“Emergency Within an Emergency”
(LWI) – The aerial view of Leitchuor refugee camp in Ethiopia’s Gambella region is devastating. It resembles a big lake, dotted with little islands of white tents peeking out of the water. Standing on muddy earth, the camp looks even worse. There is hardly a dry spot in the place which is home to almost 50,000 people, many of them refugees of the recent conflict in South Sudan. More than 200,000 have fled to the region since the conflict started one year ago.
On 17. November 2014 UNHCR and the Ethiopian government started relocating refugees from the flood-prone Gambella region to a new site named Pugnido. It is planned to also relocate 70 percent of the Leitchuor population to this site.
Extreme flooding has tested the refugee camps of Leitchuor and NipNip in Ethiopia for months. In August, heavy rains caused havoc by flooding Gambella, inundating Leitchuor camp and destroying the infrastructure. Further destruction followed a month later when the Baro river burst its banks. With roads engulfed by water, the essential delivery of life saving services has been severely affected. Since the camp became cut off from the rest of the region, the area has been accessible only by UN-run helicopter and cargo boats sailing –and occasionally sinking– on the Baro river.
Focus on Water and Hygiene Promotion
“Refugees have started salvaging materials from the collapsed tukuls, while they take shelter on the elevated roads and among host communities in nearby villages and churches” Sophia Gebreyes, LWF Country Representative for Ethiopia, says.
“Their resilience in the midst of flooding is being tested in terms of constant displacement, insecurities, deplorable living conditions and diseases.

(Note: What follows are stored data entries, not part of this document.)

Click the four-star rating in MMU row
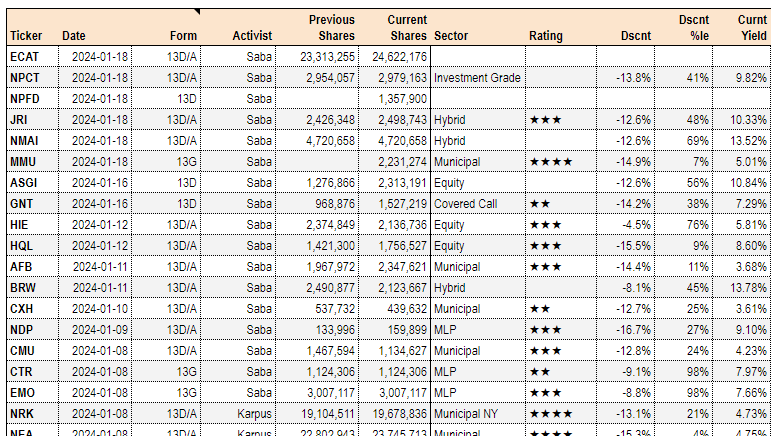 point(551,161)
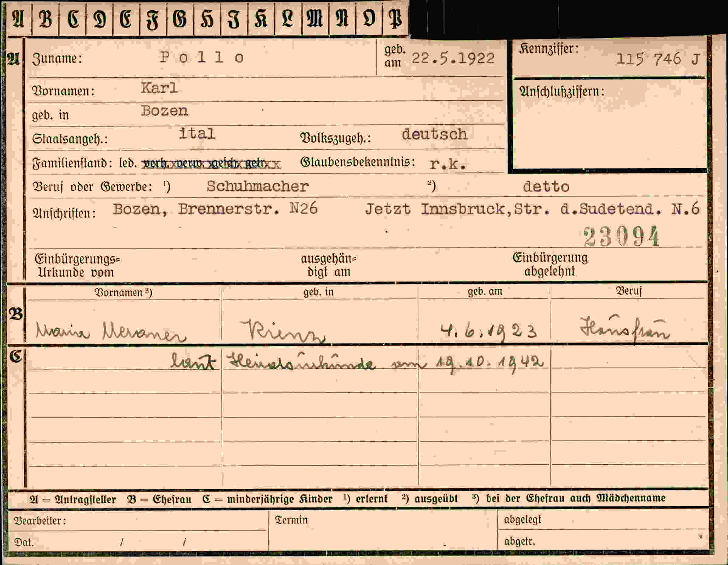Image resolution: width=728 pixels, height=565 pixels.
Task: Click the birth date 22.5.1922
Action: pyautogui.click(x=453, y=59)
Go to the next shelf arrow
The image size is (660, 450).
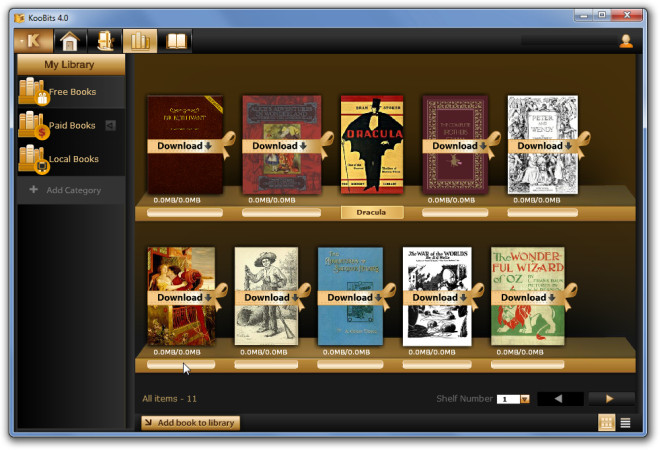[x=611, y=398]
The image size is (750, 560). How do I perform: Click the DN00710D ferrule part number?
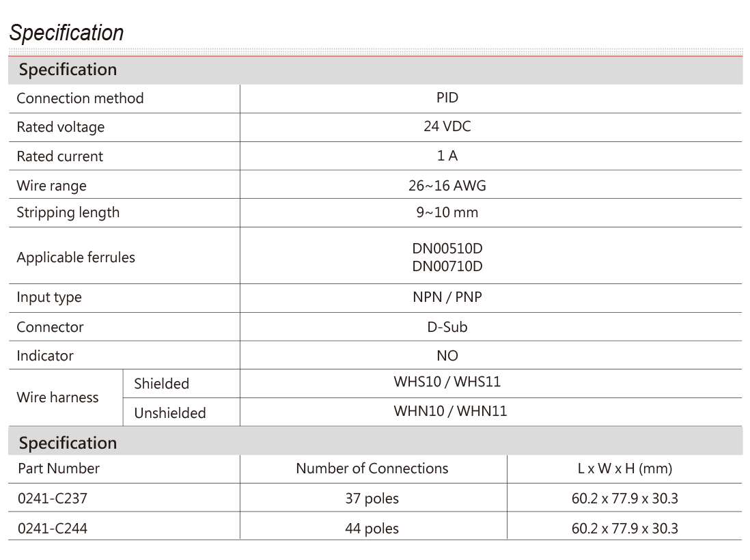tap(447, 266)
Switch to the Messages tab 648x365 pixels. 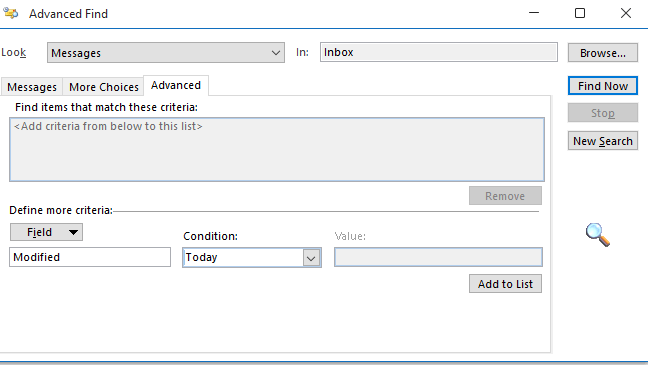click(32, 87)
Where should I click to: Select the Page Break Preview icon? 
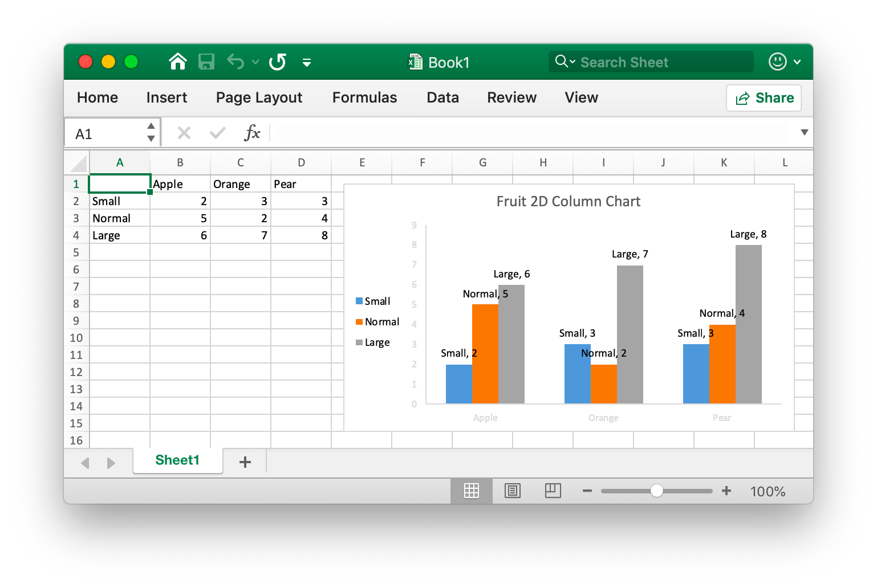click(x=552, y=491)
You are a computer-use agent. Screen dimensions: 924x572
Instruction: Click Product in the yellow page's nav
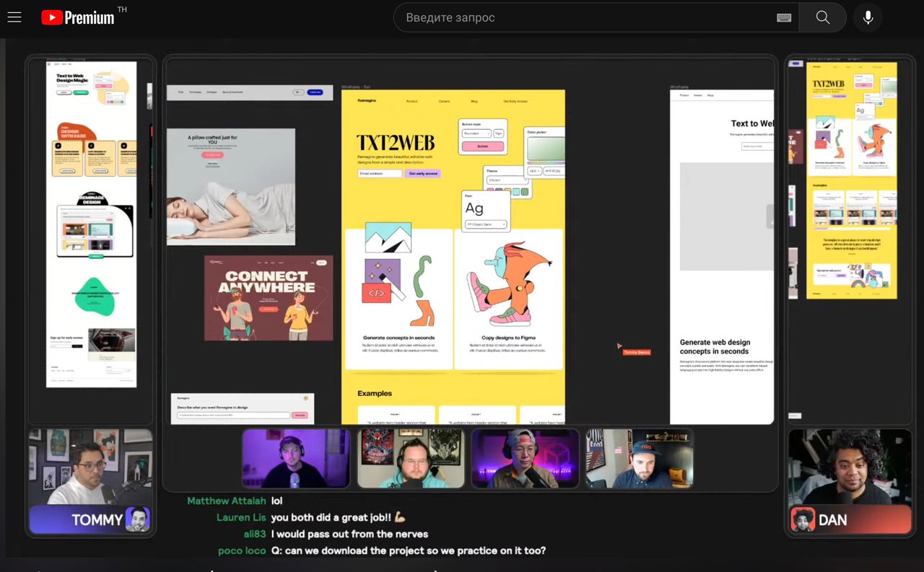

Due to recent incidents claiming several lives, the refugee mothers live in constant fear that their children will drown in the flood puddles.”
Despite the numerous obstacles that have hampered the refugee operations in Leitchuor, LWF staff remains committed to improving the living conditions of the refugees with lifesaving activities such as sanitation and hygiene promotion, waste management and distribution of WASH items.
“Hygiene and sanitation promotion is a crucial part of LWF’s current activities, designed to combat the recent outbreak of hepatitis E and the increasing number of malaria cases, which are the main cause of morbidity”, Country representative Gebreyes says. Malaria prevention and control activities, including environmental management and community awareness raising, are mobilized through the Community Outreach Agents (COA).
LWF has been distributing non-food items, in total 10,000 pieces of soap, 8,000 jerry cans, 1,300 wash basins and 7,900 buckets. These items were given especially to elderly and unaccompanied or separated children, to ease their burden of eater transport and storage. LWF also handed out 65,000 sachets of water purification chemicals, received from UNHCR. Local staff provided information on water handling and purification so the material would be used properly.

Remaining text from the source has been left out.